» **Data provided**

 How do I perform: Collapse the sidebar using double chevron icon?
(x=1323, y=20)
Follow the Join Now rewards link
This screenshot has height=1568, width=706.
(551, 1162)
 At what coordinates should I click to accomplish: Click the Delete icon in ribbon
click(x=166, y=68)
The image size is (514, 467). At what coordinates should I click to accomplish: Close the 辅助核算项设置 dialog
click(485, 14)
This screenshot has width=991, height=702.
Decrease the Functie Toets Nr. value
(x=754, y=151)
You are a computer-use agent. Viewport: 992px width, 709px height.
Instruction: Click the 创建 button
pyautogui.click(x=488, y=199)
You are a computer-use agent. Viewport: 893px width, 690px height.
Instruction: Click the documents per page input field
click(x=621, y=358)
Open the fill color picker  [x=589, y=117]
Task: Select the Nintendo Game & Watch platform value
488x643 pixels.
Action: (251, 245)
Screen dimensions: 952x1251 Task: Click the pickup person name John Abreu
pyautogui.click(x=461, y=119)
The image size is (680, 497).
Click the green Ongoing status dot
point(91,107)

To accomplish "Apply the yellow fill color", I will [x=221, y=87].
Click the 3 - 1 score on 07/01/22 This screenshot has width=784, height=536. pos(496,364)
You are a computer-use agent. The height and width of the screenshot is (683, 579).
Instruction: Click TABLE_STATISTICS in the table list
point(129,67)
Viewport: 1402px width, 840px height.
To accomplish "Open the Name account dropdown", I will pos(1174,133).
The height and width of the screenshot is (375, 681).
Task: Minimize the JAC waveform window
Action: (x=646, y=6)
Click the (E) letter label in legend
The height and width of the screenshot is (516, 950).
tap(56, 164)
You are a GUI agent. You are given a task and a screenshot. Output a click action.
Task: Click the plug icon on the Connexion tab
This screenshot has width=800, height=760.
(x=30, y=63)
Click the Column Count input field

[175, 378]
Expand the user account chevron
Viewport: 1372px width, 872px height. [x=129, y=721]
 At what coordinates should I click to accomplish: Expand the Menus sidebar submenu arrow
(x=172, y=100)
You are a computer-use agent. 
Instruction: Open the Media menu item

» **Brief**
Go through the material above and copy each line that has the word "color".

» **Task output**
Open the fill color picker  [x=589, y=117]
To accomplish "Apply the yellow fill color", I will [x=221, y=87].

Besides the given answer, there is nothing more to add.